Answering these questions may help you evaluate your short- and long-term needs and goals:
- Do you have outstanding debt?
- Do you need more income?
- Do you plan to pay for your children's education?
- Do you need to bolster your retirement savings?
- Are you planning to buy a home?
- Are there ways to minimize any upcoming income and estate taxes?
The answers to these questions may help you begin to formulate a plan. Remember, there's no need to rush. You can put your funds in an accessible interest-bearing account until you have time to plan and think things through.
Tax and financial planning advisors can help guide you through this new experience.
Keep the Investments or Make Your Own
If you inherit investments, you may wonder whether to keep them or sell them and make your own. One of the advantages under current law is the step up in basis many assets receive upon someone’s passing.
The benefit of this to you is the tax basis of what you inherit will likely be close to the current fair market value. This could minimize the potential income taxes owed if you sell the assets. The key is not the tax consequences of making changes, but rather understanding how the assets fit into your overall plan. Also understanding your tolerance for the types of risk involved with each asset is critical to building the best strategy.
Impact on estate planning
Conserving your money and putting it to work so that it best fulfills as many of your goals as possible is important. This also means minimizing your taxes and creating financial security for your family.
For example, are your will and trust up to date? These essential documents will spell out how your worldly possessions will be distributed after your death, so you’ll want to make sure that they accurately reflects your wishes. If your newfound wealth is significant, you should meet with your attorney. You may want to make a new will and trust and void the old ones instead of simply making changes by adding a codicil.
Carefully consider whether the beneficiaries of your estate are capable of managing the inheritance on their own. For instance, if you have minor children, you should consider setting up a trust to protect their interests and control the age at which they receive their funds.
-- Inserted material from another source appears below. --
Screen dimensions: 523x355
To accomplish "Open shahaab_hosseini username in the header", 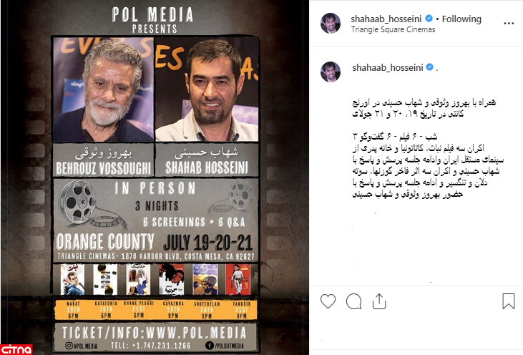I will (386, 19).
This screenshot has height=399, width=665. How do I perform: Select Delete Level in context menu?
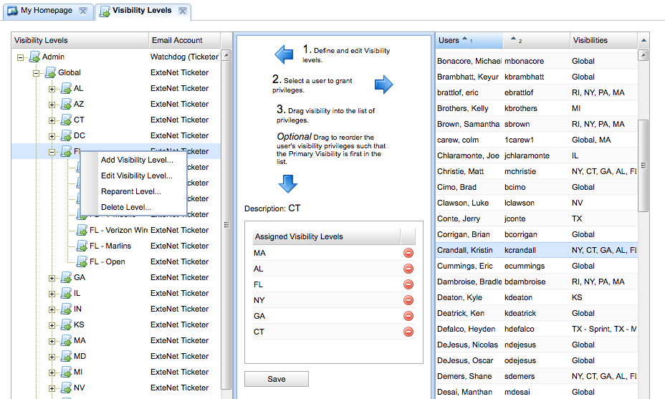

It's also a good idea to consult a tax or financial professional. Evaluating the amount of federal estate tax and state death taxes that your estate may have to pay upon your death, is an important consideration.
Gifting
Is gift giving part of your overall plan? You may want to give gifts of cash or property to your loved ones or to your favorite charities. It's a good idea to wait until you've come up with a financial plan before giving or lending money to anyone, even family members. If you decide to give or lend any money, put everything in writing. This will protect your rights and avoid hurt feelings down the road. In particular, keep in mind that:
- If you forgive a debt owed by a family member, you may owe gift tax on the transaction.
- You can make individual gifts of up to $19,000 (2025 limit) per donee per donor each calendar year without incurring any gift tax liability ($38,000 for 2025 if you are married, and you and your spouse can split the gift).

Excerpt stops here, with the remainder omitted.